Computer Vision, Deep Learning
Introducing_Amazon_Go_and_the_world.s_most_advanced_shopping_technology.mp4
Amazon Go is the first store of its kind where you don’t need to check out from the store. Customers can simply enter the store using the Amazon Go app to browse and take the products they want and can leave. How cool is that? Amazon Go store is partially automated where customers don’t need to stand in a queue for check-out counters.
Amazon Go technology can detect when products are taken or returned to the shelves and keeps track of them in your virtual cart.
To get started, you just need an Amazon account and a smartphone. You have to scan the app as you enter the store. You can then put away your phone and begin shopping - picking up items, putting them in a basket or in bags (without needing to scan each item). You can just simply walk out when you're finished. The money debits automatically from your amazon wallet.
You don't need to check out and you can replace items at any time.
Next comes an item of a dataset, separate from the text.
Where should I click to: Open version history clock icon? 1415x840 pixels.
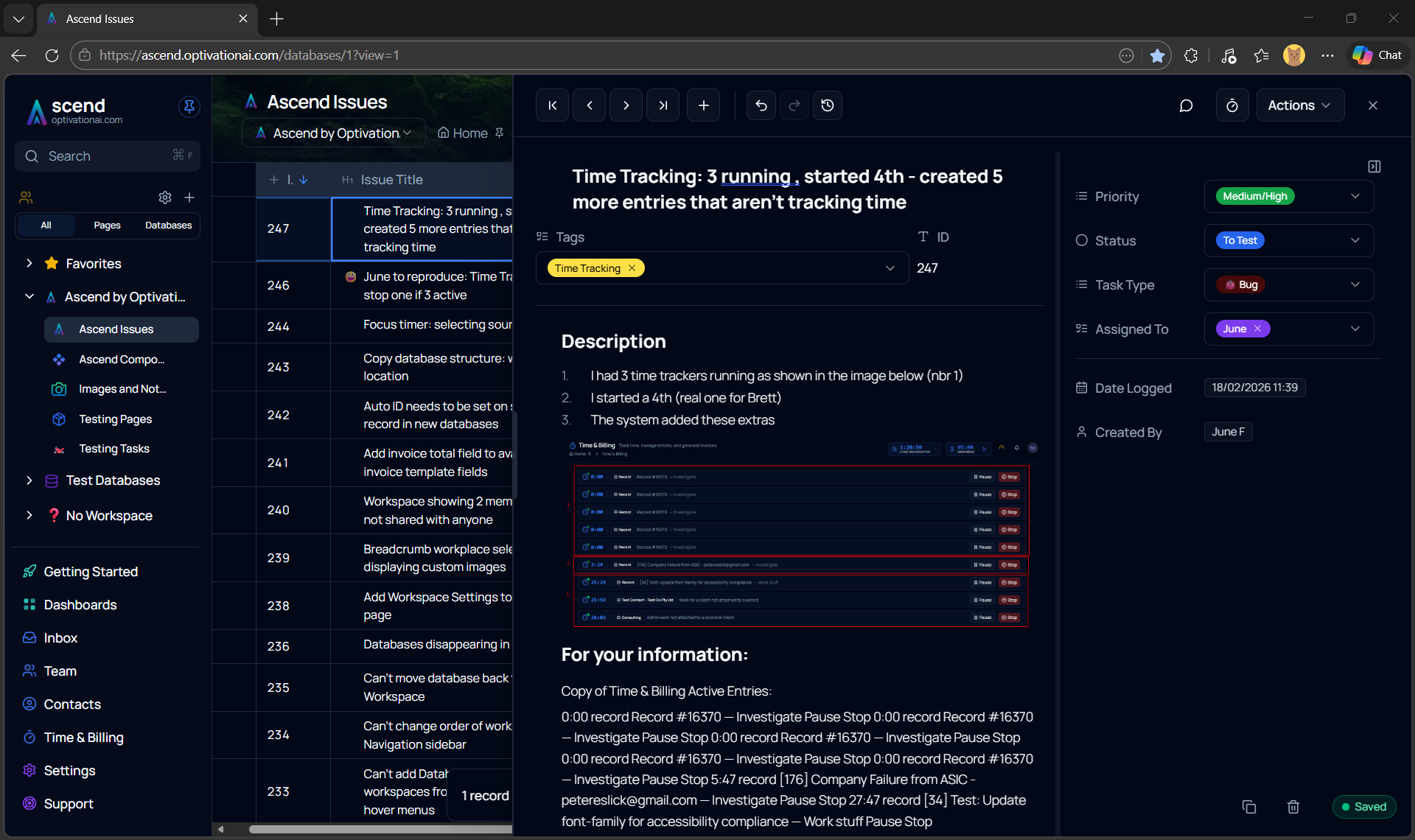pos(828,105)
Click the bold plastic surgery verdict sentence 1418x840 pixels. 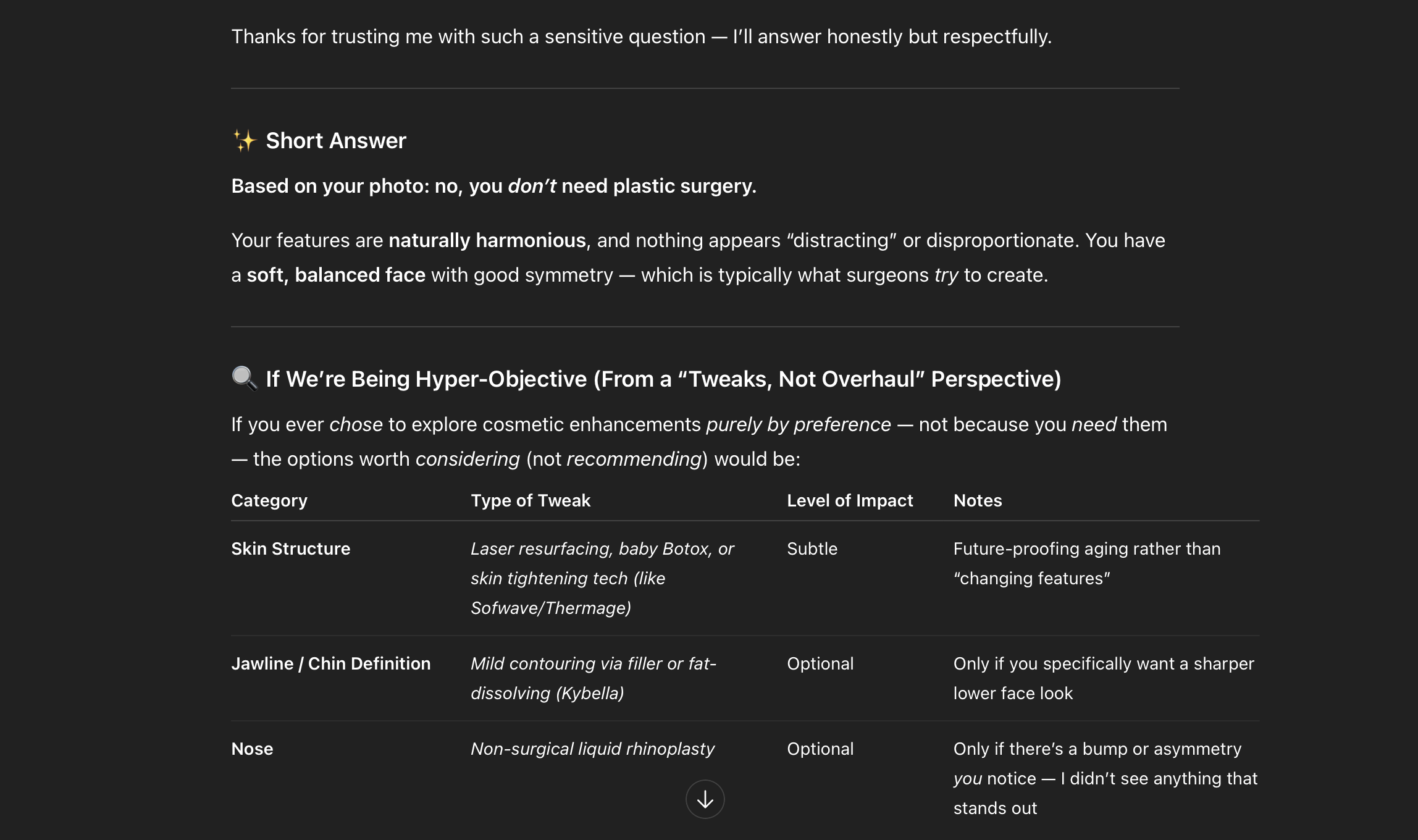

Computer Vision is a field of study that seeks to develop techniques to help computers “see” and understand the content of digital images such as photographs and videos. For example, we can use a trained computer to identify fruits. The images will be captured by a digital camera and fed to our rained computer. Our trained computer will use either machine learning or deep learning to identify fruits in those images.
Object classification is related to computer vision and image processing that deals with detecting instances of semantic objects of a certain class in digital images and videos. Imagine we have an image of vegetables and fruits on a shelf. Now, our algorithm will classify each object into fruit a=or vegetable.
Object identification refers to identifying the unique characteristics of an object. Instead of classifying objects into fruit and vegetable only, the algorithm tries to find which fruit or vegetable is present in our image.
Videos are just a bunch of images. If we pass each image to our computer vision algorithm, then our algorithm might think that each
person in all images are different, but they are not.
Like in following scenario, two cameras can see the same person, but watch camera will identify the same person as different person if object tracking is not used.
Thus with object tracking we can track each object in frame so that the same person doesn't get registered as new person.
Just the way self driven cars are loaded with sensors to make it learn how to drive, Amazon Go stores use cameras to track a user’s action in the store. The amazon Go stores use a system of cameras, sensors and/or RFID readers to identify shoppers and the items they’ve chosen. Signals and data from all these sensors are fed computers to identify customer interactions.
For example, if computer vision detects that a customer is going to place or pick an item, then it will trigger the smart shelfs with weight and RFID sensors to find whether customer is picking an item or placing back an item.
YOLO or You Only Look Once is a convolution neural network that can locate and classify objects in a picture. Before YOLO there were other convolution networks that can perform the same task, but they were extremely slow. Thus they can't be used on cars with autopilot. Also, earlier networks first locate the object, then classify it. But YOLO as the name suggests an image is used only once to locate and classify it.
The following picture shows yolo architecture.
Amazon Go stores use YOLO to locate, and track humans in a store. After locating human in frames, the frames is fed to another computer vision algorithm that will estimate pose of human and find whether human is picking or walking in the store.